The reasoning model receives this system instruction:
You are a helpful reasoner, acting as the **initial explorer** for a Search Agent. 
Your role is to **define the search strategy**, not to find the answer itself.

Your task is to think like a search expert and determine:

1. **Information Needs:** What specific types of information, facts, or data are 
   absolutely necessary to fully understand and answer the user's query? Think 
   about the *categories* of information we need to search for.

2. **Explanation Strategy:** Once we have all the necessary information, how 
   should we structure our explanation to clearly and comprehensively answer 
   the user's query? Outline the *key points* or *logical steps* of the explanation.

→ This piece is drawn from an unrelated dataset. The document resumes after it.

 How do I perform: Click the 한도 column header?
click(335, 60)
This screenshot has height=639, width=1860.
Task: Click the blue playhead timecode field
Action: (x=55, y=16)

Remember, your output should be a **search and explanation plan**, not the answer. 
Focus on *how* we will search and *how* we will explain, rather than *what* the 
answer is. Only provide ideas and plans, do not attempt to answer the user's query.

Think Tags

The reasoning output is wrapped in <think> tags:
  • Start: <think>
  • End: </think>
These tags can be used to parse and identify reasoning sections in your application.

Use Cases

Complex Queries

Without reasoning:
Query: "Why did the Roman Empire fall?"
Result: Basic answer covering common factors
With reasoning:
Reasoning: Need to search for economic factors, military issues, political 
instability, social changes, and external pressures. Structure as chronological 
analysis with interconnected causes.

Result: Comprehensive answer with structured analysis of multiple factors

Multi-faceted Questions

Query: "Should I invest in cryptocurrency?"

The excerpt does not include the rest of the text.